Last year many declared The Lincoln Lawyer his best performance in years. While that was true then, his Joe Cooper could very well be his most finely-tuned piece of acting yet, in close competition with the untouchable machismo he showed off in Reign of Fire. The casting of McConaughey is rather inspired; he’s got a likable presence and charm, but here those hospitable character traits go along with crazy, romantic, and a beast of nature. When Joe Cooper politely informs a character he’ll cut off their face and wear it, McConaughey makes you believe he’ll do it.
Despite his calm and oddball sense of humor, there’s a quiet rage McConaughey shows in Joe that’s always brewing and ready to get unleashed. The character doesn’t want to get violent, but he will if he sees fit. And when he does, it’s comical and visceral; this is a character who will go as far as he has to. Joe Cooper’s the kind of guy who’s clearly aware of the effect he has on people, and throughout the film he takes advantage of that, especially over the boyish Chris. By the end, Joe Cooper becomes the hero of the film. He is not a straight hero or an antihero, he is villain who happens to stumble into the shoes of the hero at the end. It’s a great turn that not only pumps up McConaughey’s performance, but also the rich tones and themes of the film.

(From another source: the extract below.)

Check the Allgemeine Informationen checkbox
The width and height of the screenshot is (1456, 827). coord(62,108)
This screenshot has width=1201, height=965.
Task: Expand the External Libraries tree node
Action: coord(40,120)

The only one who can keep up with what McConaughey is up to is Thomas Haden Church, who adds a refreshing amount of depth to the “dumb brute hick” cliché. By the end, after all the idiotic crap he and his wife have committed, this actor reminds you that we’re looking at a real person, not Cleetus from The Simpsons. It comes from a small – and, oddly, kind of touching – moment between Ansel and his broken wife, Sharla (Gina Gershon), where we see his eyes slightly tear up upon asking if she’s alright.
The rest of the cast does fine work, but it’s McConaughey and Church who emerge most fully from Friedkin’s dirty tale of what happens when morons make truly moronic decisions. But despite Killer Joe’s trashy demeanor and characters, its got a few ideas in its deranged head, while still retaining the impressive stylistic touches we expect from William Friedkin. He’s not afraid to shove your face into someone human ugliness – in ways that you’ll either love or hate – and, early on, you’ll be fully aware if this is your kind of a film. For myself, it most certainly is.
The Upside: Doesn’t pull any punches: watching McConaughey and Church play off each other; grows better and smarter with time; isn’t afraid to act silly; the last ten minutes.
The Downside: You know from frame one Chris doesn’t stand a chance against Joe; a dream sequence; plods at times.
On The Side: You’ll get the “drumstick” title bit when you see the film; the NC-17 rating is ridiculous.